* **SELECTED EXCERPT**
>>>
Every active investment team at BlackRock considers ESG factors in its investment process and has articulated how it integrates ESG in its investment processes. By the end of 2020, all active portfolios and advisory strategies will be fully ESG integrated — meaning that, at the portfolio level, our portfolio managers will be accountable for appropriately managing exposure to ESG risks and documenting how those considerations have affected investment decisions.

Investors are free not to invest with BlackRock, but because BlackRock is so large, that doesn’t eliminate the problem that this new policy could pose. Before the coronavirus crisis began, BlackRock had over $7 trillion under management. If a company doesn’t play by BlackRock’s ESG rules, it risks shutting itself off from a potentially substantial source of capital and/or support for its share price. If a company’s management decides that it doesn’t want to run that risk, it may have to adopt policies that damage the business’s long-term prospects. That might help the share price, at least for a while, but it is hardly a desirable outcome.
<<<
* **RECORDED DATA**
>>>
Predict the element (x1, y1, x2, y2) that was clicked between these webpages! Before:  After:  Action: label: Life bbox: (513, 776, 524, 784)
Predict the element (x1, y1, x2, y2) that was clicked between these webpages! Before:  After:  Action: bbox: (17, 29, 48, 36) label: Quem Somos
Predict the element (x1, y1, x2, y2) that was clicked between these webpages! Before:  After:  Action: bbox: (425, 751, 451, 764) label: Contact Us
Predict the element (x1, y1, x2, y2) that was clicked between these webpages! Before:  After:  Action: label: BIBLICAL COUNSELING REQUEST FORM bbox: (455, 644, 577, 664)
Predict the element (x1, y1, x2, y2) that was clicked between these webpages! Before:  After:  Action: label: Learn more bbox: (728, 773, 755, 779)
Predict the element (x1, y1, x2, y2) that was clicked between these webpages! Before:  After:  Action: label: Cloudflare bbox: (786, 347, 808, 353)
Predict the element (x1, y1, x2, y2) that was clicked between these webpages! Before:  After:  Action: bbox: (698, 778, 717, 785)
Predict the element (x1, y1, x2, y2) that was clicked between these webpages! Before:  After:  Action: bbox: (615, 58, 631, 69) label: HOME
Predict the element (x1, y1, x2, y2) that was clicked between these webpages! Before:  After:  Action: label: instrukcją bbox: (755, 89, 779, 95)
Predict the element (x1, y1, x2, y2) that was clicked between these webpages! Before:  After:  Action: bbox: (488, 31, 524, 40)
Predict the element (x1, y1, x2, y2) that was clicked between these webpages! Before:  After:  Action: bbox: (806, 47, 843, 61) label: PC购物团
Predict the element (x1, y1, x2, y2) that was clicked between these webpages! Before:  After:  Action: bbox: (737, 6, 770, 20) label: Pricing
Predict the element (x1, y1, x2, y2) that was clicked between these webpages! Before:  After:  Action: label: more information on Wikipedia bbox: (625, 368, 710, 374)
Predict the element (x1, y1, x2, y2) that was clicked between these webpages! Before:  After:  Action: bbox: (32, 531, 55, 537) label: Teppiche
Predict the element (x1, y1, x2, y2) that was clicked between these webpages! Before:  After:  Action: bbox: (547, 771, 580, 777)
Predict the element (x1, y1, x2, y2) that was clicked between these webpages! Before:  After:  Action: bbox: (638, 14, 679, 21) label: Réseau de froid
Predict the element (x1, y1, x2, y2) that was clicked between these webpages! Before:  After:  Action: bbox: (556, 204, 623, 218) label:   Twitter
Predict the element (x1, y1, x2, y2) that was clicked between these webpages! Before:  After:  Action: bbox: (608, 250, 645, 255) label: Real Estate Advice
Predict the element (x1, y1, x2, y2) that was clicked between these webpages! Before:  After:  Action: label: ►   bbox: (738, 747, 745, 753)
<<<
* **WHAT IS REQUIRED**
Reproduce the stretch of the passage on BlackRock's ESG policy from "Every active investment" through "affected investment decisions.".

* **RESPONSE BELOW**
Every active investment team at BlackRock considers ESG factors in its investment process and has articulated how it integrates ESG in its investment processes. By the end of 2020, all active portfolios and advisory strategies will be fully ESG integrated — meaning that, at the portfolio level, our portfolio managers will be accountable for appropriately managing exposure to ESG risks and documenting how those considerations have affected investment decisions.